Under Rule 42 and the Private Securities Litigation Reform Act (the "PSLRA"), actions need not be "identical" to allow for consolidation. Pinkowitz v. Elan Corp., PLC, Nos. 02-CV-865 et al., 2002 WL 1822118, at *3 (S.D.N.Y. July 29, 2002) (Knapp, J.). Courts have "broad discretion to determine whether consolidation is appropriate." Johnson, 899 F.2d at 1284; see also Kaplan v. Gelfond, 240 F.R.D. 88, 91 (S.D.N.Y. 2007) (Buchwald, J.). Courts have looked to the particular facts of cases to determine if the anticipated benefits of consolidated actions, such as considerations of judicial economy and unnecessary costs to the parties, "outweigh potential prejudice to the parties." Kaplan, 240 F.R.D. at 91; see also In re Bank of Am. Corp. Sec., Derivative & ERISA Litig., 258 F.R.D. 260, 268 (S.D.N.Y. 2009) (Chin, J.).

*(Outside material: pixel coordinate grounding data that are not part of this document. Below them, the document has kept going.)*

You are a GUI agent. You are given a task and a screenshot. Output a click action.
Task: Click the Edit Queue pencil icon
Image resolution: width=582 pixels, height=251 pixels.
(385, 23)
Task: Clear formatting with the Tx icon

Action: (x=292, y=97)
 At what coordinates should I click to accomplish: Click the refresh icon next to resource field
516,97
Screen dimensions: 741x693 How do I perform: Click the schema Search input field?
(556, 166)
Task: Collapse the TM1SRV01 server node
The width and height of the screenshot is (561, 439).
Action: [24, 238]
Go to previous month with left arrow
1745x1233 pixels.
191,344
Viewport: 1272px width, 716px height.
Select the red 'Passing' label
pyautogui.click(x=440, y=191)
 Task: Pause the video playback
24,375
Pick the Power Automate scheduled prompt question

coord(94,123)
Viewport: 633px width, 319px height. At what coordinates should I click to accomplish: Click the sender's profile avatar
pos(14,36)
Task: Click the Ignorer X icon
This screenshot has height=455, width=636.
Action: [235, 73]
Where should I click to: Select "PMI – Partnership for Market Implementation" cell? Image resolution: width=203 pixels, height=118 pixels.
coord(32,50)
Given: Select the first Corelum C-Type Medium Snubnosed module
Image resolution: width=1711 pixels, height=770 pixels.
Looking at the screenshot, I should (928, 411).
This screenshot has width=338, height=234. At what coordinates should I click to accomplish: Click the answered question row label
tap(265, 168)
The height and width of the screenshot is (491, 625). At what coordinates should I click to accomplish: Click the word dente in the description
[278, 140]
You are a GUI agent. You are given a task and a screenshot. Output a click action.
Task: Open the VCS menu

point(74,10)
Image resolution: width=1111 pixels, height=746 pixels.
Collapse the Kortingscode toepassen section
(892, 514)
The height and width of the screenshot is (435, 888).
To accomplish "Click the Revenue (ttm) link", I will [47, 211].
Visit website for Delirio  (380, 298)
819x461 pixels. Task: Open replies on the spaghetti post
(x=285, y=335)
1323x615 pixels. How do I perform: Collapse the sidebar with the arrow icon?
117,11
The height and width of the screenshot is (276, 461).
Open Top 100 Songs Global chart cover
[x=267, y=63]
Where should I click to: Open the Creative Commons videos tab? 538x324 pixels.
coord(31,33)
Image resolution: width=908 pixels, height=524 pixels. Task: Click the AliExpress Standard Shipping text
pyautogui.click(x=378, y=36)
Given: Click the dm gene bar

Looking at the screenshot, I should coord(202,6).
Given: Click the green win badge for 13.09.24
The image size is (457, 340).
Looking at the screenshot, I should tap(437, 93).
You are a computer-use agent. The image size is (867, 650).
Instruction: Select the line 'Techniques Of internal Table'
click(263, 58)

B. Consolidation is Warranted
The Court finds that consolidation is appropriate here because the Reitan and Chang actions involve substantially identical questions of law and fact. As an initial matter, the two actions involve the same plaintiffs and defendants. Both suits are putative securities class actions on behalf of all persons who purchased CMGE's American Depository Shares between September 20, 2012 and June 19, 2014. ( Reitan Compl. ¶ 1); ( Chang Compl. ¶ 1). Both actions also seek remedies against CMGE, several of its senior executives, and the investment banks who underwrote CMGE's secondary public offering. ( Reitan Compl. ¶¶ 14-23); ( Chang Compl. ¶¶ 14-23). Both actions allege the same wrongdoing and seek identical relief. Both complaints plead that Defendants "failed to disclose" or made "false and/or misleading statements" concerning: (1) CMGE's involvement in a bribery scheme within the company's game publishing business, and (2) CMGE's lack of internal controls. ( Reitan Compl. ¶ 29); ( Chang Compl. ¶ 29). Both suits seek damages for that misconduct under Sections 11 and 15 of the Securities Act of 1933 (the "Securities Act"), Sections 10(b) and 20(a) of the Securities and Exchange Act of 1934 (the "Exchange Act"), and Rule 10b-5 promulgated under the Exchange Act. ( Reitan Compl. ¶¶ 9, 14-23); ( Chang Compl. ¶¶ 9, 14-23).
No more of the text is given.